ConvNeXt V2 from ConvNeXt V2: Co-designing and Scaling ConvNets with Masked Autoencoders by Woo et al. ConvNeXt V2 is based on ConvNeXt but is trained using a fully convolutional masked autoencoder training scheme (FCMAE) and also incorporates global response normalization (GRN), a normalization module that abates inter-channel feature redundancies and is particularly important for effective learning with FCMAE.
For the reference implementation, source of pre-trained parameters, and copyrights, please visit here.

convnextv2_atto: ConvNeXtV2-Atto.

  • fcmae_in1k_224: Trained using FCMAE with no labels on ImageNet1K at resolution 224 x 224.
  • fcmae_in1k_ft_in1k_224: Pre-trained using FCMAE with no labels on ImageNet1K and fine-tuned with labels on ImageNet1K at resolution 224 x 224.

convnextv2_femto: ConvNeXtV2-Femto.

  • fcmae_in1k_224: Trained using FCMAE with no labels on ImageNet1K at resolution 224 x 224.
  • fcmae_in1k_ft_in1k_224: Pre-trained using FCMAE with no labels on ImageNet1K and fine-tuned with labels on ImageNet1K at resolution 224 x 224.

convnextv2_pico: ConvNeXtV2-Pico.

  • fcmae_in1k_224: Trained using FCMAE with no labels on ImageNet1K at resolution 224 x 224.
  • fcmae_in1k_ft_in1k_224: Pre-trained using FCMAE with no labels on ImageNet1K and fine-tuned with labels on ImageNet1K at resolution 224 x 224.

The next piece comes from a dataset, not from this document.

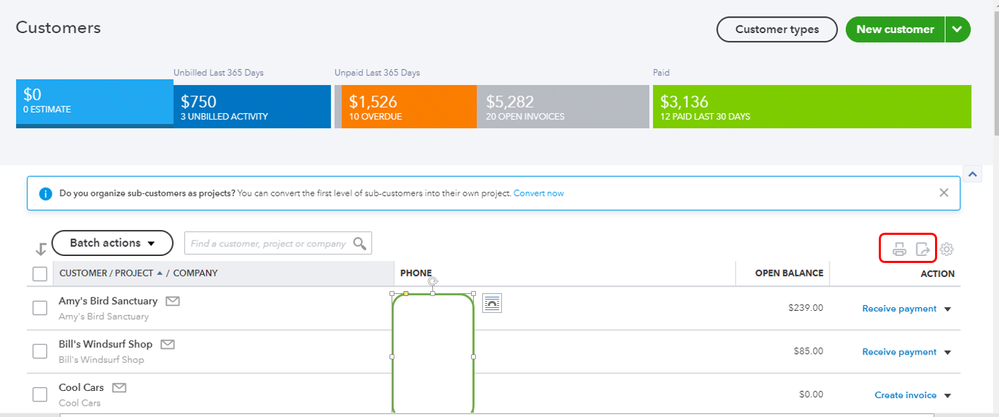Collapse the money bar with chevron
999x417 pixels.
pos(972,173)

convnextv2_nano: ConvNeXtV2-Nano.

  • fcmae_in1k_224: Trained using FCMAE with no labels on ImageNet1K at resolution 224 x 224.
  • fcmae_in1k_ft_in1k_224: Pre-trained using FCMAE with no labels on ImageNet1K and fine-tuned with labels on ImageNet1K at resolution 224 x 224.
  • fcmae_in22k_ft_in22k_ft_in1k_224: Pre-trained using FCMAE with no labels on ImageNet22K, fine-tuned with labels on ImageNet22K, and fine-tuned with labels on ImageNet1K at resolution 224 x 224.
  • fcmae_in22k_ft_in22k_ft_in1k_384: Pre-trained using FCMAE with no labels on ImageNet22K, fine-tuned with labels on ImageNet22K, and fine-tuned with labels on ImageNet1K at resolution 384 x 384.

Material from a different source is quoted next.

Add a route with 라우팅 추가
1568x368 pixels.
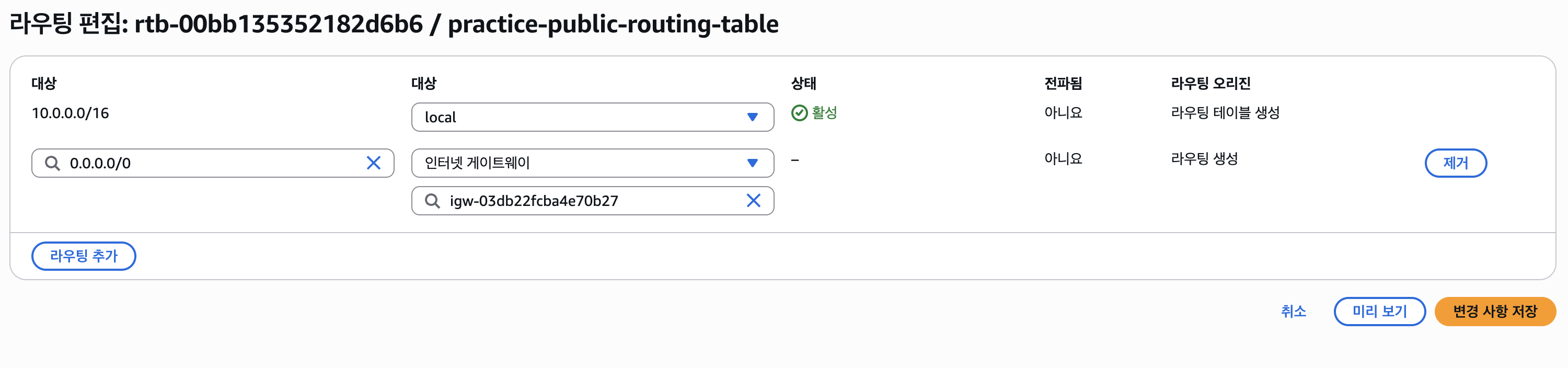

convnextv2_tiny: ConvNeXtV2-Tiny.

  • fcmae_in1k_224: Trained using FCMAE with no labels on ImageNet1K at resolution 224 x 224.
  • fcmae_in1k_ft_in1k_224: Pre-trained using FCMAE with no labels on ImageNet1K and fine-tuned with labels on ImageNet1K at resolution 224 x 224.
  • fcmae_in22k_ft_in22k_ft_in1k_224: Pre-trained using FCMAE with no labels on ImageNet22K, fine-tuned with labels on ImageNet22K, and fine-tuned with labels on ImageNet1K at resolution 224 x 224.
  • fcmae_in22k_ft_in22k_ft_in1k_384: Pre-trained using FCMAE with no labels on ImageNet22K, fine-tuned with labels on ImageNet22K, and fine-tuned with labels on ImageNet1K at resolution 384 x 384.

convnextv2_base: ConvNeXtV2-Base.

  • fcmae_in1k_224: Trained using FCMAE with no labels on ImageNet1K at resolution 224 x 224.
  • fcmae_in1k_ft_in1k_224: Pre-trained using FCMAE with no labels on ImageNet1K and fine-tuned with labels on ImageNet1K at resolution 224 x 224.
  • fcmae_in22k_ft_in22k_ft_in1k_224: Pre-trained using FCMAE with no labels on ImageNet22K, fine-tuned with labels on ImageNet22K, and fine-tuned with labels on ImageNet1K at resolution 224 x 224.
  • fcmae_in22k_ft_in22k_ft_in1k_384: Pre-trained using FCMAE with no labels on ImageNet22K, fine-tuned with labels on ImageNet22K, and fine-tuned with labels on ImageNet1K at resolution 384 x 384.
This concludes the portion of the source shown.